Hematologi: Hemoglobin, trombosit, faktor koagulasi harus dievaluasi sesuai indikasi. Pada pasien
dengan COVID-19, D-dimer sering meningkat, tingkat yang lebih tinggi berasosiasi dengan hasil yang
lebih buruk. Pasien dengan penurunan hemoglobin yang tidak dapat dijelaskan harus dievaluasi untuk
perdarahan atau hemolisis. Harap dicatat bahwa rata-rata pasien yang sakit kritis kehilangan 40 sampai
70 mL darah sehari hanya dari proses phlebotomy. Kebanyakan pasien harus diberikan transfusi jika ada
tanda gangguan hemodinamik yang signifikan, perdarahan aktif atau hemoglobin kurang dari 7. Selain
itu, rencana antikoagulan harus ditentukan, jika terindikasi.

Infeksi: Jumlah sel darah putih, suhu maksimum selama 24 jam terakhir, suhu saat ini, dan data kultur
harus ditinjau ulang. Jika pasien menggunakan antibiotik, mereka harus ditinjau ulang serta hari
pemberian antibiotik dicatat. Untuk pasien dengan COVID-19, kadar prokalsitonin seringkali rendah,
tetapi dapat digunakan untuk mengevaluasi pasien untuk superimposed pneumonia karena bakteri.
Hasil gambar/foto harus ditinjau untuk bukti infeksi yang sedang berlangsung. Jika pasien memiliki
infeksi yang sudah diketahui, lakukanlah asesmen apakah kondisi infeksi tersebut membaik atau
memburuk. Pasien juga harus evaluasi terkait bukti infeksi baru. Jika pasien menunjukkan perbaikan
klinis pada antibiotik, tetapi tidak memiliki bukti jelas terkait infeksi dan kultur negatif, maka
penghentian antibiotik harus dipertimbangkan. Semua antibiotic di ICU harus direncanakan durasi
waktunya.

Endokrin: Kontrol glukosa pasien harus ditinjau. Steroid tidak direkomendasikan secara rutin untuk
pasien dengan COVID-19, tetapi dapat diberikan jika pasien mengidap kondisi lain yang responsif
terhadap steroid. Pasien yang memiliki masalah tiroid harus melanjutkan pengobatannya selama berada
di unit perawatan intensif. Jika pasien tidak memiliki kendali glukosa yang memadai, rejimen harus
disesuaikan, menggunakan insulin drip / infus insulin, jika perlu.

Mengurangi risiko pneumonia terkait ventilator (VAP)

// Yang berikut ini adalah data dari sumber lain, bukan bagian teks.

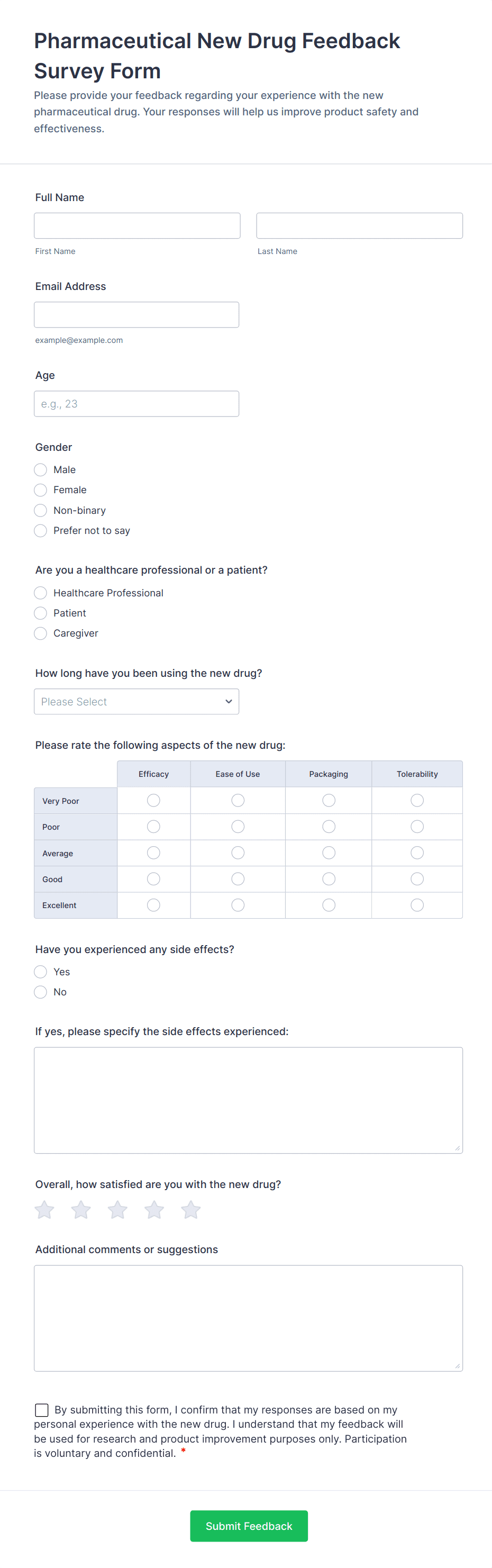492x1568 pixels.
Task: Rate Tolerability as Very Poor
Action: [x=416, y=801]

 Cuci tangan lebih sering


 Angkat kepala tempat tidur hingga 30-45 derajat (jika memungkinkan, tergantung pada kondisi
khusus pasien)
 Gunakan teknik aseptik saat suctioning
 aspirasi seminimal mungkin dengan tekanan serendah mungkin
 Hiperoksigenasi pasien sebelum dan sesudah suctioning
 Jangan memberikan normal saline ke tabung ET
 Berikan interupsi sedasi
 Evaluasi viabilitas ekstubasi
 Berikan profilaksis untuk deep vein thrombosis

VII. ALARM VENTILATOR

Ada beberapa alarm yang harus diperhatikan:

 Ventilasi semenit: saat menggunakan mode pressure control atau mode dengan target tekanan
lainnya, hal itu dapat berarti bahwa mekanisme sistem pernapasan telah berubah atau
dorongan pernapasan pasien telah berubah sehingga alarm teraktivasi.
 Alarm tekanan puncak penting dalam volume control. Ini menunjukkan bahwa mekanisme
sistem pernapasan telah berubah, tetapi apakah itu karena perubahan resistans atau komplians
perlu dinilai dengan melihat tekanan puncak (peak pressure) dan plateau pressure.
o Perubahan tekanan plateau adalah hasil dari perubahan compliance
o Perubahan PEEP dan / atau volume tidal juga akan mengubah tekanan plateau.

Saat memecahkan masalah terkait alarm high-pressure ventilator, Peak inspiratory pressure (PIP) adalah
kuncinya.

PIP harus ditampilkan di layar ventilator, sedangkan Plateau Pressure (Pplat / tekanan plateau) diperoleh
dengan tekan-tahan tombol " inspiratory hold " atau " inspiratory pause " pada ventilator. PIP yang
meningkat dan Pplateu normal merupakan indikasi peningkatan resistensi jalan napas. PIP yang
meningkat dan Pplat yang meningkat merupakan indikasi komplians yang abnormal. Dengan
menentukan apakah pasien memiliki masalah resistans atau masalah komplians , dapat membantu
dalam diagnosis banding gagal napas.